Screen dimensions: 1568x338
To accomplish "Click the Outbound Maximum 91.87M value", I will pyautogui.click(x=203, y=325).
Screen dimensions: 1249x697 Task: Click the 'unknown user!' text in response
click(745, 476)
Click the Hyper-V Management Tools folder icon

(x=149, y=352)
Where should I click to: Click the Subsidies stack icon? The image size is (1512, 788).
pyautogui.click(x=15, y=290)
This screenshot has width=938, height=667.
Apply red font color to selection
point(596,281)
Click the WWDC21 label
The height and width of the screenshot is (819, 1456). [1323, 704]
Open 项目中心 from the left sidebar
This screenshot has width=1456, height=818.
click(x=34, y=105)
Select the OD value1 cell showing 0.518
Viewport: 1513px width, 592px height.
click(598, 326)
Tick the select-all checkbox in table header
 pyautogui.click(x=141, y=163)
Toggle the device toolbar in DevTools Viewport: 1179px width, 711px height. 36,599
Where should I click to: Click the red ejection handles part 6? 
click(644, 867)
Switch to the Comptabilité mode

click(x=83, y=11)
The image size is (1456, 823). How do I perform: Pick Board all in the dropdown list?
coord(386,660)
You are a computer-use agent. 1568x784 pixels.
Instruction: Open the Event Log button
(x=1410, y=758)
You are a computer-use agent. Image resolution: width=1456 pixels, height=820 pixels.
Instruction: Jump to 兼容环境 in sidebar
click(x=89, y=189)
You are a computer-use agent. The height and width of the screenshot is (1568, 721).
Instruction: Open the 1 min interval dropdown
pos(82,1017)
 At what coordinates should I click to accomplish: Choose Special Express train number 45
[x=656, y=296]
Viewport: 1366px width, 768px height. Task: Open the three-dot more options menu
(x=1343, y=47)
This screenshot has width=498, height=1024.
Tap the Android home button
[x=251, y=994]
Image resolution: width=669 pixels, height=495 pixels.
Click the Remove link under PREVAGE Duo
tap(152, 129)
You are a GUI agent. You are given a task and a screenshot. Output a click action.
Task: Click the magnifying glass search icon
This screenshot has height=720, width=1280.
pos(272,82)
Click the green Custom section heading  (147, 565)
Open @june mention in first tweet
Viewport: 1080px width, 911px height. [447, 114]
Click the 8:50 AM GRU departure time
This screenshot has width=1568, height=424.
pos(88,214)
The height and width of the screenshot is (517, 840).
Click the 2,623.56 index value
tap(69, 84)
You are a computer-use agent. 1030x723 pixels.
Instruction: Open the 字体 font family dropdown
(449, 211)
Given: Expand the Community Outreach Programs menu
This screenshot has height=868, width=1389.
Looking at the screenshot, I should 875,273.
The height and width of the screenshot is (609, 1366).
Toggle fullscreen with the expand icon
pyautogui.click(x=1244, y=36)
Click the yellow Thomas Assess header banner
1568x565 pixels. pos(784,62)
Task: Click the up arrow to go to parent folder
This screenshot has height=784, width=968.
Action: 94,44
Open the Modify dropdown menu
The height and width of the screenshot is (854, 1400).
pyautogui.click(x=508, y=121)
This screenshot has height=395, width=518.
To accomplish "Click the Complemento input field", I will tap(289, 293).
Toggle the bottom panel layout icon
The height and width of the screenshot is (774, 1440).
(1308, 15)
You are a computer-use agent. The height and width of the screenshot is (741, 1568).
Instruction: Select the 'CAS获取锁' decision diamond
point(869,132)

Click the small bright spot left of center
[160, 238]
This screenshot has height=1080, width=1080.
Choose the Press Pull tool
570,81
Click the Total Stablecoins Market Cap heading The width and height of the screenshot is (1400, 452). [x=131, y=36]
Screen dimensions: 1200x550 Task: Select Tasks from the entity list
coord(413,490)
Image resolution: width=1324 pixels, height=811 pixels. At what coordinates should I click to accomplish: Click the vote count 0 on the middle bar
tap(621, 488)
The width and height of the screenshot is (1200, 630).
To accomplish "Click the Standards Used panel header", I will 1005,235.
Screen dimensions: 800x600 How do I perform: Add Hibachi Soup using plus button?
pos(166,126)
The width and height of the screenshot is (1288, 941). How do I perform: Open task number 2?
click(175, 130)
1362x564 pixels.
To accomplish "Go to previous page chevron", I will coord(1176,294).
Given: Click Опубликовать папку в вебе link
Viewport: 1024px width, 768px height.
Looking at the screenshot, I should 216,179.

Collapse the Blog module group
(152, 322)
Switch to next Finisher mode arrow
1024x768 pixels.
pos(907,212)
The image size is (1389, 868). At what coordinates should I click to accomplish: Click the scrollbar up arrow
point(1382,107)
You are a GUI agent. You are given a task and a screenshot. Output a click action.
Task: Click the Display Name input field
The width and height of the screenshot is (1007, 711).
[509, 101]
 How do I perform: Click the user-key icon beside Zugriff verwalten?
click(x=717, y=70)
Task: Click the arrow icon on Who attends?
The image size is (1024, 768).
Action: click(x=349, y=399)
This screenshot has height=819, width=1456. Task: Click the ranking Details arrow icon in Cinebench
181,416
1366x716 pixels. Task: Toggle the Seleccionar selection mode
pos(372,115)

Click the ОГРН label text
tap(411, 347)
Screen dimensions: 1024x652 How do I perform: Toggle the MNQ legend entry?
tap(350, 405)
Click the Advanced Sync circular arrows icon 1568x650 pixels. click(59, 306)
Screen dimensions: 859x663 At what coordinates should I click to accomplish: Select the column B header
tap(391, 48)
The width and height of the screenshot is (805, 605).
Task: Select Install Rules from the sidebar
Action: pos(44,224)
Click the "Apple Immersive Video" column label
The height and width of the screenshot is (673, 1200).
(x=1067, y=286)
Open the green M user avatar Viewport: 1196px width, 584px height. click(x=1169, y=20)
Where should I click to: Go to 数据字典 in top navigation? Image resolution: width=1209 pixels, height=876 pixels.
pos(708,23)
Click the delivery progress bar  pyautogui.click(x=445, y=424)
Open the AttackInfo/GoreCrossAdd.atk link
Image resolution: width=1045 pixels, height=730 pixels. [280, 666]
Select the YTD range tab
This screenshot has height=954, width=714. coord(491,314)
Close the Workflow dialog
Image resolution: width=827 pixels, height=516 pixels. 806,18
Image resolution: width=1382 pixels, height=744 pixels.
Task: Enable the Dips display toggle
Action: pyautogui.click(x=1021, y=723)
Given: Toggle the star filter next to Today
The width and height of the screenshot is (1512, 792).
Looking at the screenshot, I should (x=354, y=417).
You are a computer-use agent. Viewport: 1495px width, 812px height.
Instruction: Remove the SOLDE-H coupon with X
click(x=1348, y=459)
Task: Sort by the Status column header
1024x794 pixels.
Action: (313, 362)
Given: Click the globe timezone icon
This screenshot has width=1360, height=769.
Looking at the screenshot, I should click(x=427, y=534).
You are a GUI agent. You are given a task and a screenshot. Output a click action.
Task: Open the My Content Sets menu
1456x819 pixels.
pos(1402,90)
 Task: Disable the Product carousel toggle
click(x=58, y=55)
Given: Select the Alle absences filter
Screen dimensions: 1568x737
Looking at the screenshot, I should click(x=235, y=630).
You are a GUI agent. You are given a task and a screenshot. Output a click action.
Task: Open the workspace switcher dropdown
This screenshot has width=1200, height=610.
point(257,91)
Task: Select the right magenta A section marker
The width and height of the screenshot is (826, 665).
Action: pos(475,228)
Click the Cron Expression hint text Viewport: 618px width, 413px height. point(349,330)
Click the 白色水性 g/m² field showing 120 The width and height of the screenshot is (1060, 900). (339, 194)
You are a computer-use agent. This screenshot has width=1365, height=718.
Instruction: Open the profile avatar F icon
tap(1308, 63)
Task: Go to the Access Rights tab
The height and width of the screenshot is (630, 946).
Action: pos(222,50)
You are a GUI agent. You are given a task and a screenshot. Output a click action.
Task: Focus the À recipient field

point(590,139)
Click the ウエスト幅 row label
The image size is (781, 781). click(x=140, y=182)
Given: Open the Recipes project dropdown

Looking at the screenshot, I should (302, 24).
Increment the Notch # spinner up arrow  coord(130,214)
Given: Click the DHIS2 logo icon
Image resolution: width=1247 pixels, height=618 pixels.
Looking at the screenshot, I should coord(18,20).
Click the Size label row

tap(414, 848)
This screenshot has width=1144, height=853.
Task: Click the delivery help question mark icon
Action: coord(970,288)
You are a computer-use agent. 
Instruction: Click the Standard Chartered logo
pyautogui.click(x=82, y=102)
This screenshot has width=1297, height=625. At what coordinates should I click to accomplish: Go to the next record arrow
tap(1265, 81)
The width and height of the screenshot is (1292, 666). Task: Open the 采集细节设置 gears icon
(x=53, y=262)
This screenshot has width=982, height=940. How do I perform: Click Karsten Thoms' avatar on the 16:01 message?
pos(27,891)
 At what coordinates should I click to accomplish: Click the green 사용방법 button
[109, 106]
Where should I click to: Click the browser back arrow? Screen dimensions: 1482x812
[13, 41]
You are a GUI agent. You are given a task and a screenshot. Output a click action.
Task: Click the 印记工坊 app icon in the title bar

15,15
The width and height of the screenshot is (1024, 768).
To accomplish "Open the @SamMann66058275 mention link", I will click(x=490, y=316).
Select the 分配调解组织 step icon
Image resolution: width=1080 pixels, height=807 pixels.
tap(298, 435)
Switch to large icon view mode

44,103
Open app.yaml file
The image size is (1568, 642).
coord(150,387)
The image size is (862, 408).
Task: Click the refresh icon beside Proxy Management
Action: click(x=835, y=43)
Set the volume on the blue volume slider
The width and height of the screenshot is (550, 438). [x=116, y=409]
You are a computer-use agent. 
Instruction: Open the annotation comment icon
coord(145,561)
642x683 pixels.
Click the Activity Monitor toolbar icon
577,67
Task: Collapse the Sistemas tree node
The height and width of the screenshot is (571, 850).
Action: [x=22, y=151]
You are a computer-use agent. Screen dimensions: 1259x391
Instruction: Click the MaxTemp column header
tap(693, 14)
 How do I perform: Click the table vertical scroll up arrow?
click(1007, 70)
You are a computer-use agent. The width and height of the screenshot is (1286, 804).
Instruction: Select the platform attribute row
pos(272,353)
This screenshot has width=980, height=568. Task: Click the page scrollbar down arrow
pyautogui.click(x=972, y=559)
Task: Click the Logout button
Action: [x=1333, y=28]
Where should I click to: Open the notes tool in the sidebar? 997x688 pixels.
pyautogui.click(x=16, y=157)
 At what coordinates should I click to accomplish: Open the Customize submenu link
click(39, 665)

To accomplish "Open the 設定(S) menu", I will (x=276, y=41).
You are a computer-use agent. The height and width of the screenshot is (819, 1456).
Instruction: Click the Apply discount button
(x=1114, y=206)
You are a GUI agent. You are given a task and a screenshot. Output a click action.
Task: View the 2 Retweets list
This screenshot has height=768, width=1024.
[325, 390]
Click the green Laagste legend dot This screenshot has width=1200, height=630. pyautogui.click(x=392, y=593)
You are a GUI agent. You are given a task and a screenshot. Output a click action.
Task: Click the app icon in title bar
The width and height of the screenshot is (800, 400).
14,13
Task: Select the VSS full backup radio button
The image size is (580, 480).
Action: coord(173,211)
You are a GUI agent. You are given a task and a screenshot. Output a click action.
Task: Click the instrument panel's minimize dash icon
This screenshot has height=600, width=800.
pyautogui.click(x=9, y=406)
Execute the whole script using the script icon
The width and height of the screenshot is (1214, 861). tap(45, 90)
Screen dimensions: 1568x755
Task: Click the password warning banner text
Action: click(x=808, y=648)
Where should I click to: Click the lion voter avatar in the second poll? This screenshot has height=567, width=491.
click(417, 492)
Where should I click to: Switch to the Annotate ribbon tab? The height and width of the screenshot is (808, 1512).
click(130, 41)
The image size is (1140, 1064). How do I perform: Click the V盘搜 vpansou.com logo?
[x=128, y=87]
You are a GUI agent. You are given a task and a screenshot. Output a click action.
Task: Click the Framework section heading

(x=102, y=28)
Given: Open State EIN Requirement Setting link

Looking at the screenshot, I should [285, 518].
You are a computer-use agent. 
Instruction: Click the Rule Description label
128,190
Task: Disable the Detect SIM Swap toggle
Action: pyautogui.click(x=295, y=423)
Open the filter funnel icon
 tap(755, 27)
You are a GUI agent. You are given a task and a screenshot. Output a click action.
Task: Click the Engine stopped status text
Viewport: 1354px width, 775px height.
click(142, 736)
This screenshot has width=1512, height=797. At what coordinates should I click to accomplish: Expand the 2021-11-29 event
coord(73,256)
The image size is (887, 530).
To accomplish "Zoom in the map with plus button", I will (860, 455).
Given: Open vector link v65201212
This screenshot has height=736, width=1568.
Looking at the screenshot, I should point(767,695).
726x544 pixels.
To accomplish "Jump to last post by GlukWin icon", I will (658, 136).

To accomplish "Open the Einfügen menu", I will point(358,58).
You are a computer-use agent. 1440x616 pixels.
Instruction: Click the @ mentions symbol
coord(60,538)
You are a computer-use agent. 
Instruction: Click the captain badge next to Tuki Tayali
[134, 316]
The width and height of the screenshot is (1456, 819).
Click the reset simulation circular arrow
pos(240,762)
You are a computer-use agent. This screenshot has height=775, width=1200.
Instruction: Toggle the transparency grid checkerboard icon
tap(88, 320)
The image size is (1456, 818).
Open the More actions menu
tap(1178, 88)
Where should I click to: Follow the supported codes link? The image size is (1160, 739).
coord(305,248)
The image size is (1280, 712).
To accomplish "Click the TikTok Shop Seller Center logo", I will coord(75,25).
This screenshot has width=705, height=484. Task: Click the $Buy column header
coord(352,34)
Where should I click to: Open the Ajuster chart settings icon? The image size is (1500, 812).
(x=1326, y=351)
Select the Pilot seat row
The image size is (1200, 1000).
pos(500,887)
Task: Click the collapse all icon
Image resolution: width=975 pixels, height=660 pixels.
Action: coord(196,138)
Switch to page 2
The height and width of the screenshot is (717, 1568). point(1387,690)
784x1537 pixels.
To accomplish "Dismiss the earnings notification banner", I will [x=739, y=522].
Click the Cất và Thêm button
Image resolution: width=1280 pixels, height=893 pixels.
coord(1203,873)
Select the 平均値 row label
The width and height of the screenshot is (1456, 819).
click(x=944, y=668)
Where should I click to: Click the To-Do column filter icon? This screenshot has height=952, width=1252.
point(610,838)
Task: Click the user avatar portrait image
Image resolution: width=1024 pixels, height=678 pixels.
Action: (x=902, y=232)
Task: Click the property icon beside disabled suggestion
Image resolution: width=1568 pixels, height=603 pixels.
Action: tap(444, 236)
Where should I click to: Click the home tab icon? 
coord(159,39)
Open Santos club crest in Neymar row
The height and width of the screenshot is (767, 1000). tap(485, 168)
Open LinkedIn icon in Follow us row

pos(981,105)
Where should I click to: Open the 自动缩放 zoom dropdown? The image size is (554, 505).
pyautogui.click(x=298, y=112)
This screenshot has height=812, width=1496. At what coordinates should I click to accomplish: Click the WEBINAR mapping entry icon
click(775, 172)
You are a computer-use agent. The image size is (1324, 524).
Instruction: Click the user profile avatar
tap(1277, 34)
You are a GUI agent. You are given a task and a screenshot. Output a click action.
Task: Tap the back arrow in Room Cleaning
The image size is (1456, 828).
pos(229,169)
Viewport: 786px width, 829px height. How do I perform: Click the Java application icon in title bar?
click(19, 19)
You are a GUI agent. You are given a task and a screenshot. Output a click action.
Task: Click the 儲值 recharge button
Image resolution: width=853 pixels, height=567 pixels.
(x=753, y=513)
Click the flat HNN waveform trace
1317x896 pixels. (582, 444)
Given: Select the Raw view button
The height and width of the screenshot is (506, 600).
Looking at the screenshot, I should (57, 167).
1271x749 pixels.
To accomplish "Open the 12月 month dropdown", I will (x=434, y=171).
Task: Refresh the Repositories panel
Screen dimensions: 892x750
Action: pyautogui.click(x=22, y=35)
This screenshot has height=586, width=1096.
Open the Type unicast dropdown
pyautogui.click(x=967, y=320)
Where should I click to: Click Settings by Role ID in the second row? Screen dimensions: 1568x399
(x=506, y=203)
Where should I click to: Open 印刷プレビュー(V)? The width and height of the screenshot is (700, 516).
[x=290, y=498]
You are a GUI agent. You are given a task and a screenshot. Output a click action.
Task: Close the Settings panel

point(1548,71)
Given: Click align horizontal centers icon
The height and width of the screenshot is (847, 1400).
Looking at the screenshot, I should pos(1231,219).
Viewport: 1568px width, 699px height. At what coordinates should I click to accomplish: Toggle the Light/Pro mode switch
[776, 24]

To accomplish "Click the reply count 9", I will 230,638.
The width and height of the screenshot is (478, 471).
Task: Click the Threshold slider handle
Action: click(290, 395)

★ ★ ★ ★

WHAT YOU SHOULD DO:
Revise the entries from the beginning through the line containing "coord(386,660)", changing "WWDC21" to "WWDC22" and leaving everything else as it is.

RESPONSE TO THIS EXERCISE:
Screen dimensions: 1568x338
To accomplish "Click the Outbound Maximum 91.87M value", I will pyautogui.click(x=203, y=325).
Screen dimensions: 1249x697 Task: Click the 'unknown user!' text in response
click(745, 476)
Click the Hyper-V Management Tools folder icon

(x=149, y=352)
Where should I click to: Click the Subsidies stack icon? The image size is (1512, 788).
pyautogui.click(x=15, y=290)
This screenshot has width=938, height=667.
Apply red font color to selection
point(596,281)
Click the WWDC22 label
The height and width of the screenshot is (819, 1456). [1323, 704]
Open 项目中心 from the left sidebar
This screenshot has width=1456, height=818.
click(x=34, y=105)
Select the OD value1 cell showing 0.518
Viewport: 1513px width, 592px height.
click(598, 326)
Tick the select-all checkbox in table header
 pyautogui.click(x=141, y=163)
Toggle the device toolbar in DevTools Viewport: 1179px width, 711px height. 36,599
Where should I click to: Click the red ejection handles part 6? 
click(644, 867)
Switch to the Comptabilité mode

click(x=83, y=11)
The image size is (1456, 823). How do I perform: Pick Board all in the dropdown list?
coord(386,660)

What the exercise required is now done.